Doc parecía abatido mientras ella se alejaba.

—¿Algo va mal? —preguntó Hayduke.

—Nada.

—Pareces enfermo, Doc.

Doc sonrió, se encogió de hombros.

—Una pequeña rosa negra me está complicando la vida.

—¿Te refieres a ella? ¿Quieres que hablemos de eso ahora?

—Quizá más tarde —dijo Doc. Y regresó a su puesto de vigilante.

Hayduke se unió a Smith en el puente, trabajando con el pico y la pala en los pilares.

—Esto es trabajo de esclavos, George.

—Lo sé —dijo Hayduke—. Necesitaríamos un martillo neumático y un compresor como tiene todo el mundo.

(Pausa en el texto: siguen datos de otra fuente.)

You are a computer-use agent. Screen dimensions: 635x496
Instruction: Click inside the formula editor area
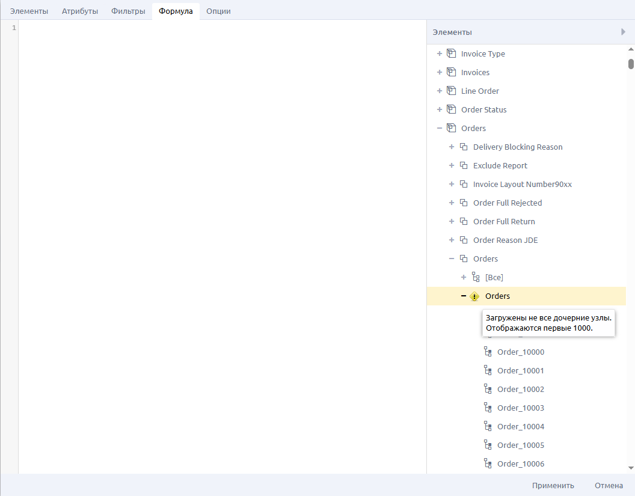click(222, 240)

Debemos estudiar mejor el proyecto. —Se apoyaron en sus herramientas y contemplaron el resultado de su trabajo. Parecía, en aquel momento, que harían falta dos semanas de duro trabajo para cavar hoyos lo suficientemente grandes entre los pilares y la pared del cañón. Hayduke decidió intentar una táctica más simple si bien menos certera.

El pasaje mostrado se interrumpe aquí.